§ Exercise directions
Find each row below that contains the string "coordinates" and copy those rows out in full. Match case exactly.

[Pointing data for screenshots and documents]

__________________________________________________

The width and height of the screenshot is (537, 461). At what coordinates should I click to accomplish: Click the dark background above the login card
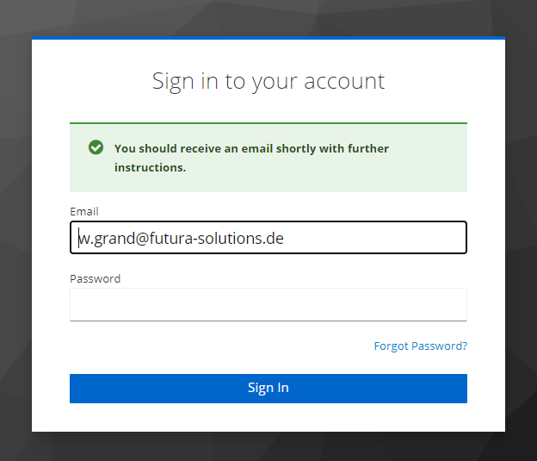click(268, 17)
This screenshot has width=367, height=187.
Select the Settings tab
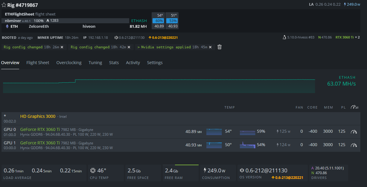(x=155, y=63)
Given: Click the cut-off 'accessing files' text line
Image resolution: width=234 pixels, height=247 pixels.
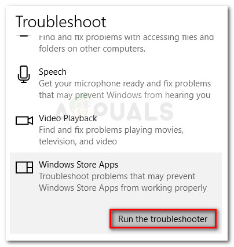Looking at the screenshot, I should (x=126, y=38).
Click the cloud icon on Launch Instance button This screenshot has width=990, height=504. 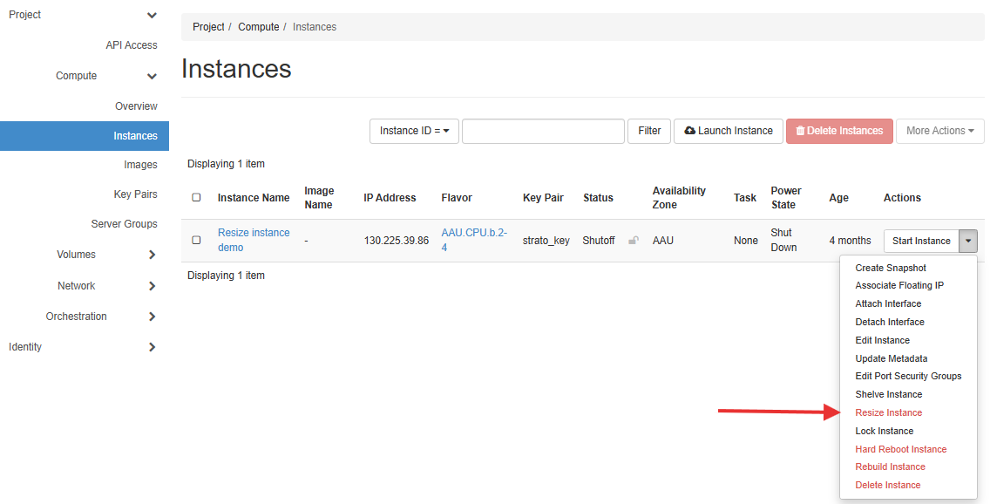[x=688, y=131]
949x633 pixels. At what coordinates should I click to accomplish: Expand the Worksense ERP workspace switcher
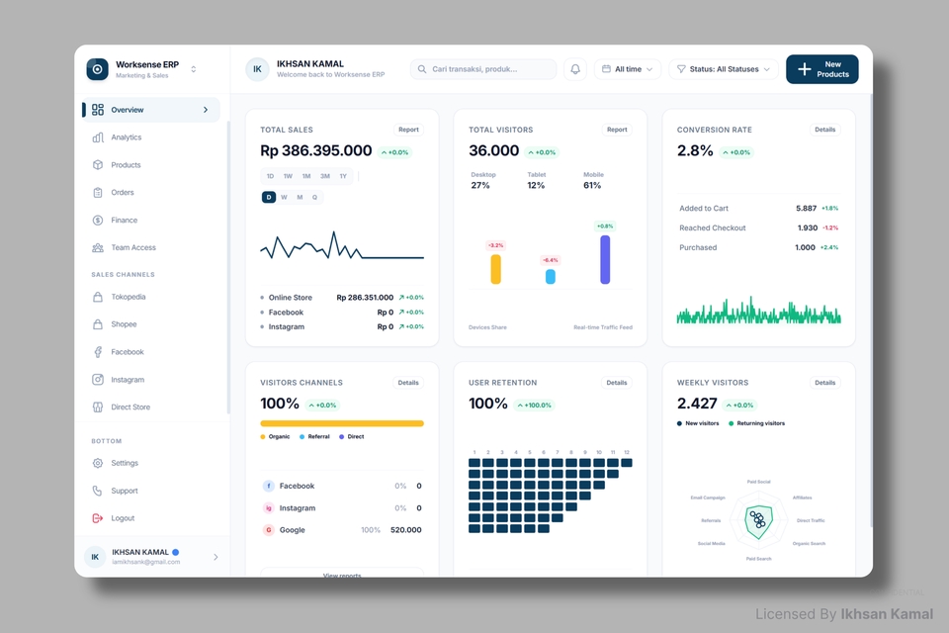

__________________________________________________

§ Solution to the problem
The width and height of the screenshot is (537, 461). At what coordinates should I click to accomplish: Click the dark background above the login card
949x633 pixels. At what coordinates should I click to accomplish: Expand the Worksense ERP workspace switcher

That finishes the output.